Extracted records:

▼

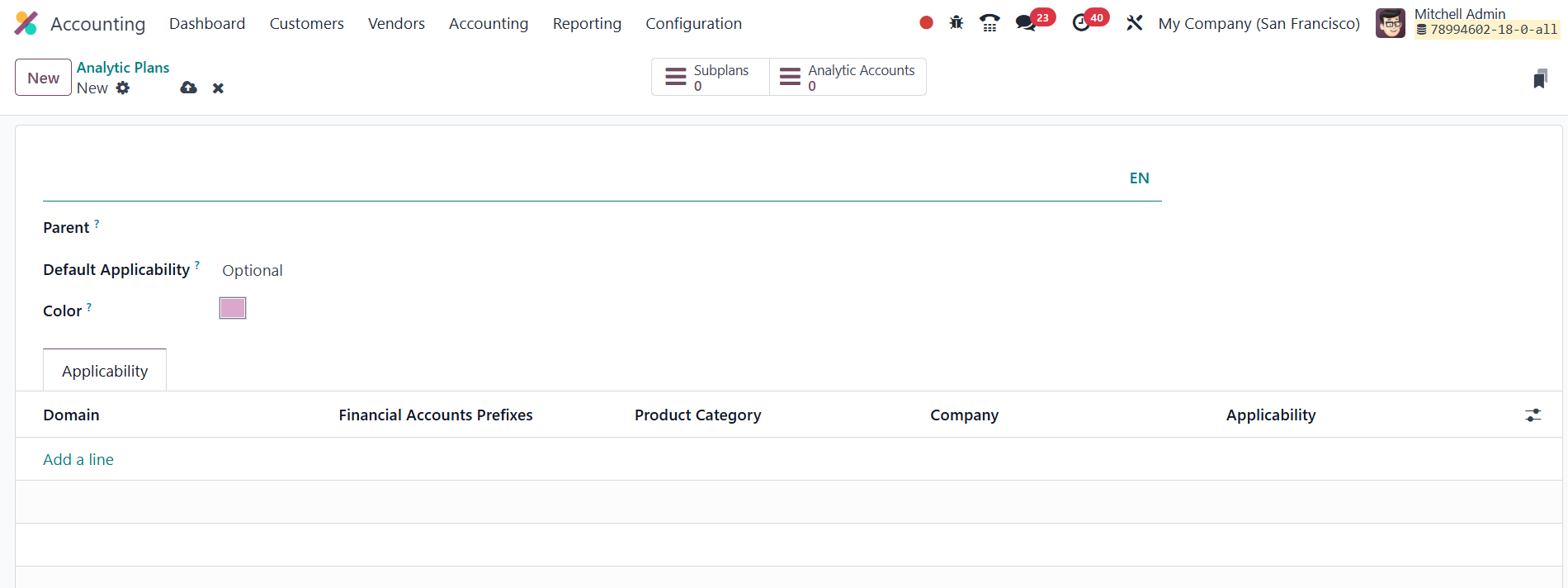The height and width of the screenshot is (588, 1568).
Task: Open the Reporting menu
Action: coord(587,23)
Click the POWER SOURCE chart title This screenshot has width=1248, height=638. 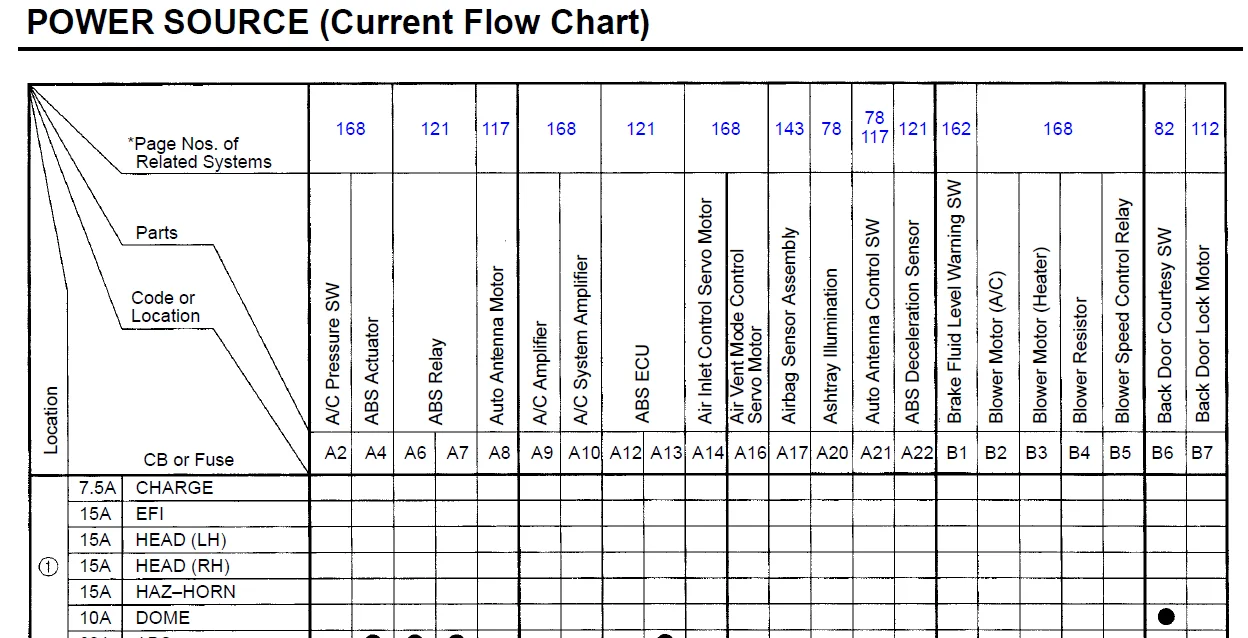pyautogui.click(x=338, y=21)
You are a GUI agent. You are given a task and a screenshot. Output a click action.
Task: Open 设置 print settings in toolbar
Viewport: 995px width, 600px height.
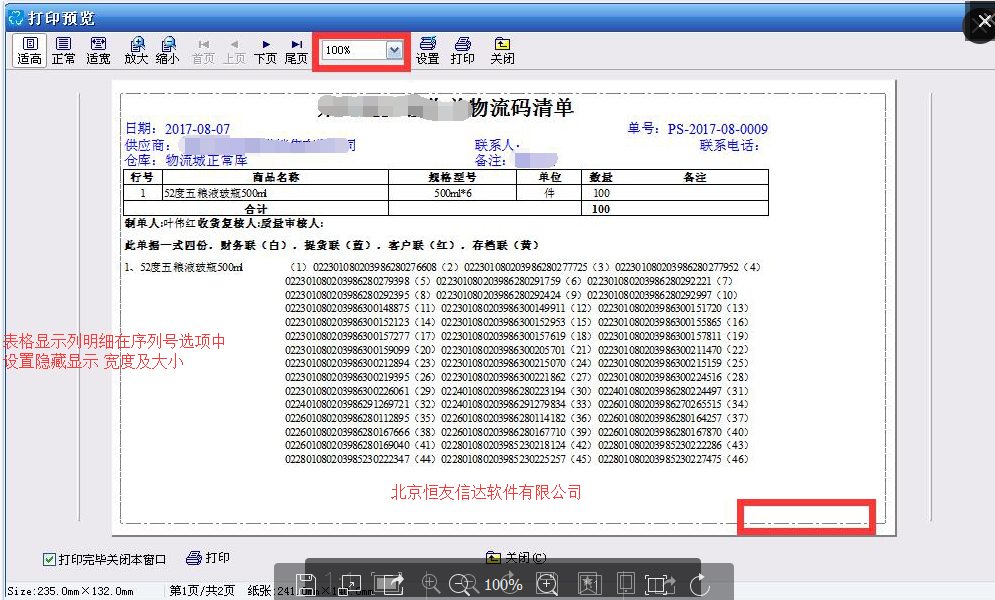click(x=427, y=50)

▲

Activity: Starting at the line that holds "You are a GUI", repeat every line through the end of the listing exactly as written, skipping any picture.

Answer to the exercise:
You are a GUI agent. You are given a task and a screenshot. Output a click action.
Task: Open 设置 print settings in toolbar
Viewport: 995px width, 600px height.
click(x=427, y=50)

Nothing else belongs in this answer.